RECORDED DATA section start

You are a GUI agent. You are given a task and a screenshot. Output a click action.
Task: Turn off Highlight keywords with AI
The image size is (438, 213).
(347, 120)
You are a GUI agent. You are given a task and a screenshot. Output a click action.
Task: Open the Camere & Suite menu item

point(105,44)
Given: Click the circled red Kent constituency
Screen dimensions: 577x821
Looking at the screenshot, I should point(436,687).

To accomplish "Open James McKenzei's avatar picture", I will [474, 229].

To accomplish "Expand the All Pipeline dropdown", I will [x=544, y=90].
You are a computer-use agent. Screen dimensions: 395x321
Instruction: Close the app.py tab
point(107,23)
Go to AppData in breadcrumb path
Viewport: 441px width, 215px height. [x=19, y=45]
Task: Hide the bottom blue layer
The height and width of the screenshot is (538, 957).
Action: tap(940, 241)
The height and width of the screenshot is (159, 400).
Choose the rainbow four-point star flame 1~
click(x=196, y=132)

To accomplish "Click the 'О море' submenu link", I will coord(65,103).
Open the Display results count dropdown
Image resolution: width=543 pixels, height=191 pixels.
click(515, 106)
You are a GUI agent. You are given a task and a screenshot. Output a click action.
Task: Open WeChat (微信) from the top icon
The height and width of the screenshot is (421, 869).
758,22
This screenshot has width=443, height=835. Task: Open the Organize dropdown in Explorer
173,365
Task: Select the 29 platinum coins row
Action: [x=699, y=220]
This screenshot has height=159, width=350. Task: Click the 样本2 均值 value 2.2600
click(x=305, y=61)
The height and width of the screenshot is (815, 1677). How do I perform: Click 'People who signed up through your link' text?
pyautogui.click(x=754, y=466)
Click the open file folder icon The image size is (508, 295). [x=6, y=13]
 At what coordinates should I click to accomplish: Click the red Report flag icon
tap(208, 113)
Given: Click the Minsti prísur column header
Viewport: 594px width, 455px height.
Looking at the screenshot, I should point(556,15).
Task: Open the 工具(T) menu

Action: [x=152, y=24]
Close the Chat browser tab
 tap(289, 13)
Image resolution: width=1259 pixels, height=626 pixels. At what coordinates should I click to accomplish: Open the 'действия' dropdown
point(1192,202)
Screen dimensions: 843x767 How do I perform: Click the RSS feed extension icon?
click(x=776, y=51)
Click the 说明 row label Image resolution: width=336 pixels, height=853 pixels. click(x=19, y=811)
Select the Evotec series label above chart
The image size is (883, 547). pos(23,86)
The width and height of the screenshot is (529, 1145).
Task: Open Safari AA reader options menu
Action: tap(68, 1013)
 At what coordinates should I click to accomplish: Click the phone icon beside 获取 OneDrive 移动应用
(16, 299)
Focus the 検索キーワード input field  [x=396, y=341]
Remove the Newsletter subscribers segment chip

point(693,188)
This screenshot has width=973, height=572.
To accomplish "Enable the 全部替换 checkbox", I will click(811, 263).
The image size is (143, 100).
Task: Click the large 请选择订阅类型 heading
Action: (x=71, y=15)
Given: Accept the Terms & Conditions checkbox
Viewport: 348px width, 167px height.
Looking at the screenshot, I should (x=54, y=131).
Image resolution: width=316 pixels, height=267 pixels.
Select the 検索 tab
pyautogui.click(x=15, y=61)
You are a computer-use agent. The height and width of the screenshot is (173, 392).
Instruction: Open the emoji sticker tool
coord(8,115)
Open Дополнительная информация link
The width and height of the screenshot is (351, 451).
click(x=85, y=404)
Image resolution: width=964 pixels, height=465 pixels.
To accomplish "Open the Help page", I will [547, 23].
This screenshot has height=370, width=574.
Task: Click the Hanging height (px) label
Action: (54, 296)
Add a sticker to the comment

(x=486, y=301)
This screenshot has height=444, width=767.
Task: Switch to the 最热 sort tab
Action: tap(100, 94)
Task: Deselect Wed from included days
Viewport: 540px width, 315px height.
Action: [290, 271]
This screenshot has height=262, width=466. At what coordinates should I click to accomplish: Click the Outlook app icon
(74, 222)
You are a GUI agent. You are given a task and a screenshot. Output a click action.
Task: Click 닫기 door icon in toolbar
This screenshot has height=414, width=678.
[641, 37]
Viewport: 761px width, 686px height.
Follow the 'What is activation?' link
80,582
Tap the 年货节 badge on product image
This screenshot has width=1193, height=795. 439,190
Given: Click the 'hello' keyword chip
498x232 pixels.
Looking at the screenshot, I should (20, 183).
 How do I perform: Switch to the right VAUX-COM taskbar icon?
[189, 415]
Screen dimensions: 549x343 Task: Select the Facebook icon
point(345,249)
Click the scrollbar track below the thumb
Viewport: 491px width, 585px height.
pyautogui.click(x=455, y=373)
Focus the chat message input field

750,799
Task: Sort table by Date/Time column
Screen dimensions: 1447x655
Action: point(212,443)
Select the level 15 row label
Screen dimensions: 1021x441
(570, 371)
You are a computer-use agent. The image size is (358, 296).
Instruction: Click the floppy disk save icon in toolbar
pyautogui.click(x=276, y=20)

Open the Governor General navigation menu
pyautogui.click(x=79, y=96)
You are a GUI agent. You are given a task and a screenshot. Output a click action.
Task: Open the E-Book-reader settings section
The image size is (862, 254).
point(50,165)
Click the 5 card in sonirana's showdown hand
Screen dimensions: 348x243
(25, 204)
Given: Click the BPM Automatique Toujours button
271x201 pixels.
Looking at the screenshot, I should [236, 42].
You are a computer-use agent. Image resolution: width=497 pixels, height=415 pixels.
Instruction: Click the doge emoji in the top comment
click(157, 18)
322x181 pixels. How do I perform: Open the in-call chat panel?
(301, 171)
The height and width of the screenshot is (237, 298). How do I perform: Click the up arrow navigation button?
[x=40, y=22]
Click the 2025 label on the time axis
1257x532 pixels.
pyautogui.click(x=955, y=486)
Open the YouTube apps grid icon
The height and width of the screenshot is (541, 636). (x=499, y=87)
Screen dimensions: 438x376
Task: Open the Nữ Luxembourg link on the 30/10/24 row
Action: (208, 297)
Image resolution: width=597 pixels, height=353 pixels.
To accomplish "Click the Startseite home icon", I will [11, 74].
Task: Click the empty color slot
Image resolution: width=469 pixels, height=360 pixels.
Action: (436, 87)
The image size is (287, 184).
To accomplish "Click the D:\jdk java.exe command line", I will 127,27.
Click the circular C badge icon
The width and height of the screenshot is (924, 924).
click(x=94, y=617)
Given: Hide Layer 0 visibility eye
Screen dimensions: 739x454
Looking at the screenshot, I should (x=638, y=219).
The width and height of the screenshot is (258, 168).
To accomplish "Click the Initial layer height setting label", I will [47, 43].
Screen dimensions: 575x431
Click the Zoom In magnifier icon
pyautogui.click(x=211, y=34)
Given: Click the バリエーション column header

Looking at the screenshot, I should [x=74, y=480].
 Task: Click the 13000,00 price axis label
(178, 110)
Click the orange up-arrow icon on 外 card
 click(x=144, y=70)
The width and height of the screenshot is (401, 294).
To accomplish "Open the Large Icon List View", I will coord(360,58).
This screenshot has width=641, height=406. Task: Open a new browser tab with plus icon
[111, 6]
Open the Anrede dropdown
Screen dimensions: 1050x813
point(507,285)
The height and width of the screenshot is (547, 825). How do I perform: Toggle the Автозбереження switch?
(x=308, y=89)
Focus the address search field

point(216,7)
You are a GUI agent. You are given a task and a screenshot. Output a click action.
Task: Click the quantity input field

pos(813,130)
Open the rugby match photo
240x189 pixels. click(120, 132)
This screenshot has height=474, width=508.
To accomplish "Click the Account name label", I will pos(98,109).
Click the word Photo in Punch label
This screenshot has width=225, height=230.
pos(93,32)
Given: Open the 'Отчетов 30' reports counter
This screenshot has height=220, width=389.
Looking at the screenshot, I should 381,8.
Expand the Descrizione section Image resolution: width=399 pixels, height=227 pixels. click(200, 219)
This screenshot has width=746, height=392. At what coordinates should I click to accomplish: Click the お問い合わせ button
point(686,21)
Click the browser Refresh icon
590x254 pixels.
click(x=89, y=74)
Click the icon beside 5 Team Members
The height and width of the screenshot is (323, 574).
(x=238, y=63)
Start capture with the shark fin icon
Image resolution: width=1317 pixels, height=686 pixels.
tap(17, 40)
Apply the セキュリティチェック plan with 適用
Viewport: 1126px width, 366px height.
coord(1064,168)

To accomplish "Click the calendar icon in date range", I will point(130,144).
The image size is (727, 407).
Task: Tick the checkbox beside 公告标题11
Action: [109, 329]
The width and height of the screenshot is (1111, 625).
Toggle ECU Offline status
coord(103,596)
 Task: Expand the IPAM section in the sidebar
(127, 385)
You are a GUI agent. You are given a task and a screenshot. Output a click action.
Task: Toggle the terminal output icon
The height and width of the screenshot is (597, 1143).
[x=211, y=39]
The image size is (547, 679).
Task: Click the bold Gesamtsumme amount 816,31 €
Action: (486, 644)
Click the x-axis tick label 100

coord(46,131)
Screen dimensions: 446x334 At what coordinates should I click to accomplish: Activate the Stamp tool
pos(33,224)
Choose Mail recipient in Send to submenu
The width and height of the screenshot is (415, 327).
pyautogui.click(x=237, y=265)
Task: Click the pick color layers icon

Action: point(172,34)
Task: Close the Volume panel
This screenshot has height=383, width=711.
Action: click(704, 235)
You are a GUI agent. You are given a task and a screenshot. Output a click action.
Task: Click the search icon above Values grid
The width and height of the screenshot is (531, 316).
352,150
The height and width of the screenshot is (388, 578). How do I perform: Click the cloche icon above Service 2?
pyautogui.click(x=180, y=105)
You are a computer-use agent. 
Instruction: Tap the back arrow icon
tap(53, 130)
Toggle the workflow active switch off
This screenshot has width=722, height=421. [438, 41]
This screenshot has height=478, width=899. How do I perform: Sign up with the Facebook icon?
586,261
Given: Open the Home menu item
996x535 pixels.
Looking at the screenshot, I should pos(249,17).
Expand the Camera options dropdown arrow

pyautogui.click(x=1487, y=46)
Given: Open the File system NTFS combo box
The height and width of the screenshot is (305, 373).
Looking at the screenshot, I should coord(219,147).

RECORDED DATA section end

§ **ASSIGNMENT**: Among the lines of the preceding listing, tally those that include "computer"; reply with the number alone.

§ **RESPONSE TO THIS TASK**: 5